◆ Passage provided

MINNEAPOLIS – DFL incumbent Steve Simon and GOP challenger Kim Crockett, who are running oversee the administration of Minnesota's elections, squared off in their first debate Sunday.
As the two contrasted their vision for the office of the secretary of state, only Simon said he would abide by the outcome, while Crockett did not commit to accepting the results.
WCCO Radio moderator Blois Olson asked of both candidates: "Are you confident in the administration of the 2022 election we are currently having and will you accept the results?"
Simon responded by saying "yes and yes." Crockett then explained that she is running because of the "real concerns" of voters and that the administration of elections could use improvement.
"We aren't there yet. We're weeks out. And we'll just have to see what happens between now in the certification of the election," she said. "But, you know, election laws are designed to be final and that's what happens. Somebody gets certified, we go on, we govern, and we go to the next election."
Simon is running for his third term as secretary of state and doubled down that Minnesota's elections are safe and secure in the hour-long debate Sunday. He pushed back on baseless claims from Crockett that the 2020 election was "rigged," casting her views as being motivated by "hyper-partisanship and increasingly bizarre conspiracy theories."
"It's irresponsible. It's disqualifying," Simon said. "That's not just a shade of gray. It's an outright condemnation of our system and it's totally misplaced and it's wrong."
Crockett, meanwhile, raised some concerns about the state's voting process and said she wants the legislature to consider changes. She supports policies she believes will boost confidence in elections, including voter ID, implementing provisional ballots for people who register to vote on Election Day and shrinking the 46-day early voting period.
"Voting is how we consent to be governed even when the people we voted for do not win," Crockett said. "It is easier to accept elections when we feel certain that the process was fair."
That same survey of registered voters found 83% have high or moderate confidence that votes in the 2022 election will be counted accurately. Thirteen percent said they had "not much" confidence and 2% said they had none.
Crockett criticized private money from Facebook CEO Mark Zuckerberg to support the 2020 elections during the pandemic, while Simon said the funds were used in a nonpartisan way for administrative purposes during a "very, very difficult time." She also denounced a court order that relaxed some absentee ballot rules because of COVID.
"Mr. Simon is not listening to voters who want to strike a better balance between ballot security and convenience," Crockett said. "All they're asking for are common sense changes."
Simon supports changes to the state's "motor voter law," which asks Minnesotans if they want to register to vote when they're applying for their driver's license or other identification cards. He thinks there should be automatic voter registration so instead of an "opt-in" option, Minnesotans should check a box if they don't want to be registered.
He also touted the state's high voter turnout—even during the pandemic—and praised procedures in place to ensure accuracy, including required testing of voting systems in public view. State law requires these tests in all election jurisdictions 14 days prior to the election.
"Pushing back on this dangerous disinformation is one of the big parts of my job right now, fortunately, or unfortunately, and it's important to do whether it's a national figure or my opponent in this race," Simon said.

◆ Work instructions
Decide whether each statement below agrees with the article on the Minnesota secretary of state debate. Answer yes or no for each, and quote the words from the article that settle it.
(a) Simon answered the moderator's question with "yes and yes."
(b) Crockett wants to lengthen the 46-day early voting period.
(c) State law requires testing of voting systems 14 days before the election.

◆ Collected material
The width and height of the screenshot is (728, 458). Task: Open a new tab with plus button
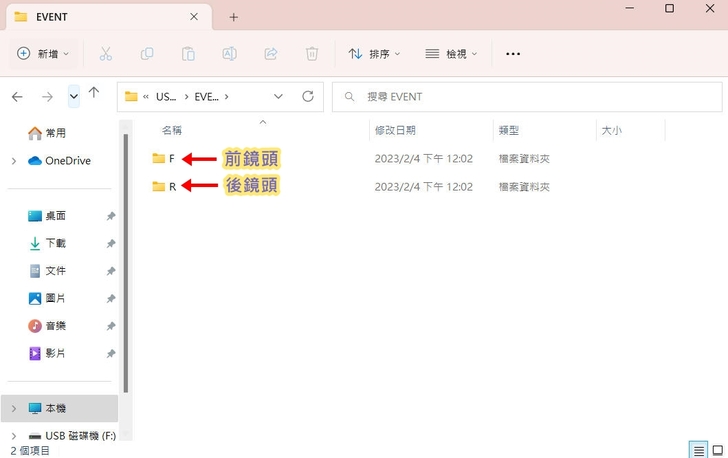(234, 17)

◆ Completed task
(a) Yes: "Simon responded by saying "yes and yes.""
(b) No: "shrinking the 46-day early voting period"
(c) Yes: "State law requires these tests in all election jurisdictions 14 days prior to the election."